Reorganise sections? - Githubissues

dougiesquire commented 2 years ago

I've been doing a full read-through of the book to try and decide where a new section on "recommendations when using conda" might best fit. I'm wondering if some reorganisation of sections might help users and contributors. I've had a stab at an example draft outline below to start some discussion.

Please note that I'm not wedded to this proposal at all, but I thought I should mention to the team that as the current structure evolves, I'm starting to find it difficult to know where to look for specific things.

Overview - as is, but add table-of-contents providing details of what each section aims to do.

Introduction - new section pulling info from a few existing sections and providing context for what's to come. Very high-level concepts like "there are lot's of computation and storage resources in Australia", "for Big Data, data storage and compute must be considered together", "for Big Data it's best to utilise compute close to the data"... Include some of the list of platforms here (https://acdguide.github.io/BigData/platforms/platforms-intro.html), but save the "analysis environments" (e.g. OOD, ARE) for the Computation section below

Data storage - overview taken from https://acdguide.github.io/BigData/data_storage.html#about-large-scale-data

Data standards - new subsection giving high level overview of CF conventions (and others?) and pointing to other resources
Chunking - taken from https://acdguide.github.io/BigData/chunking.html
Data formats - includes subsubsections on netcdf (https://acdguide.github.io/BigData/data_storage.html#netcdf, https://acdguide.github.io/BigData/format_metadata.html, https://acdguide.github.io/BigData/data_storage.html#netcdf-zarr), zarr (https://acdguide.github.io/BigData/data_storage.html#zarr), etc
Analysis-ready data - taken from https://acdguide.github.io/BigData/data_storage.html#advice-on-writing-datasets-for-efficient-use, also subsubsection on Pangeo Forge from https://acdguide.github.io/BigData/data_storage.html#pangeo-forge-an-open-source-framework-for-extraction-transformation-and-loading-of-scientific-data
Tools for streamlining data access - taken from https://acdguide.github.io/BigData/accessing_data.html#methods-of-accessing-data-and-metadata

Computation - generic overview taken from https://acdguide.github.io/BigData/computations.html#general-tools, https://acdguide.github.io/BigData/computations.html#command-line-tools and https://acdguide.github.io/BigData/computations.html#other-languages-matlab-r-etc

Analysis environments - New section including tools like conda, Jupyter and platforms like ARE, OOD (taken from https://acdguide.github.io/BigData/platforms/platforms-nci-ood.html), EasyHub?...
Chunking - "Some tools provide explicitly chunked data models that enable you to distribute your computations across multiple chunks in parallel". Different from the Data storage/Chunking section in that it provides a computational perspective. Show Scott's great examples using dask (https://acdguide.github.io/BigData/computations.html#common-tasks)
Tools for efficient computation - taken from https://acdguide.github.io/BigData/tools/intro.html#available-tools-and-their-best-use
Examples - New section for including example notebooks/scripts??

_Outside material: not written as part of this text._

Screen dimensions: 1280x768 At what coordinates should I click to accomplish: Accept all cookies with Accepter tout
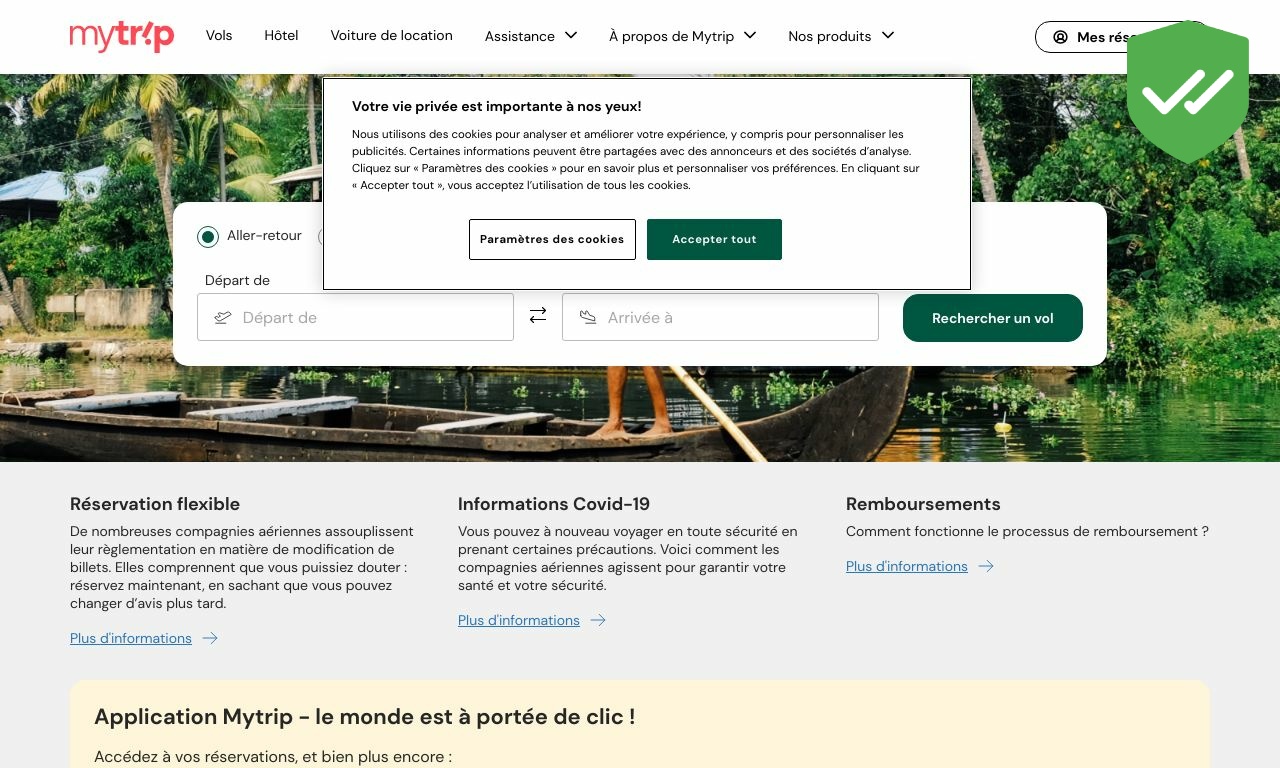coord(714,240)
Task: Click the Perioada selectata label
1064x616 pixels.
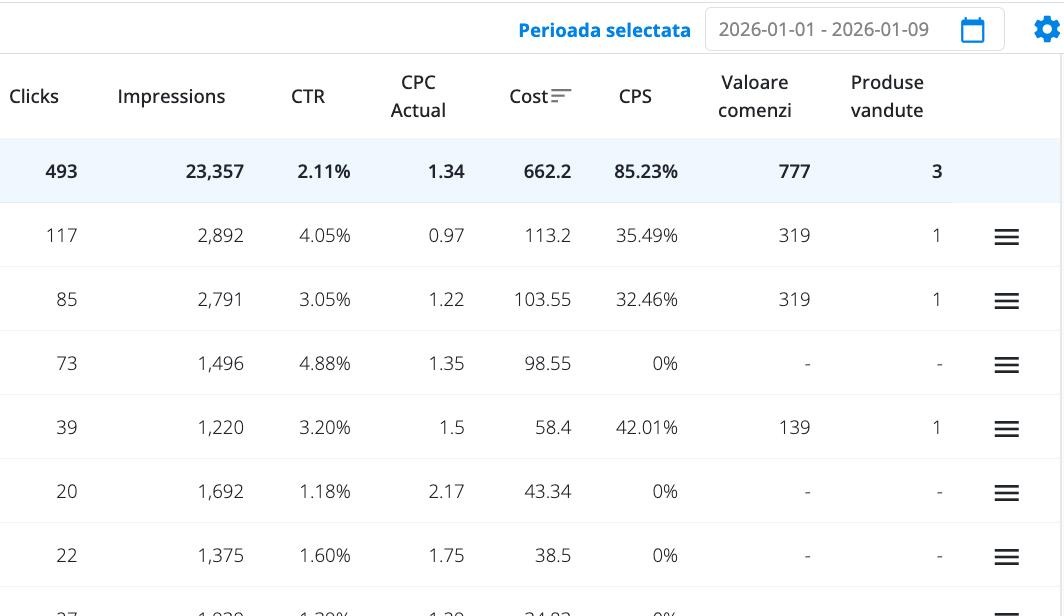Action: point(604,30)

Resources - taken from https://acdguide.github.io/BigData/resources.html#resources

I think this includes all the existing sections/information (and adds a few). I'm not sure about the division into "Data storage" and "Computation" sections because they're so heavily related. I'm interested to hear what people think (@paigem, @hot007, @paolap). Please do feel free to tell me that this is not needed.

P.S. There are also a number of "hints" and "asides" scattered throughout the book. I wonder if putting these boxes would help with clarity (e.g. https://acdguide.github.io/BigData/accessing_data.html#working-with-authorised-catalogues)?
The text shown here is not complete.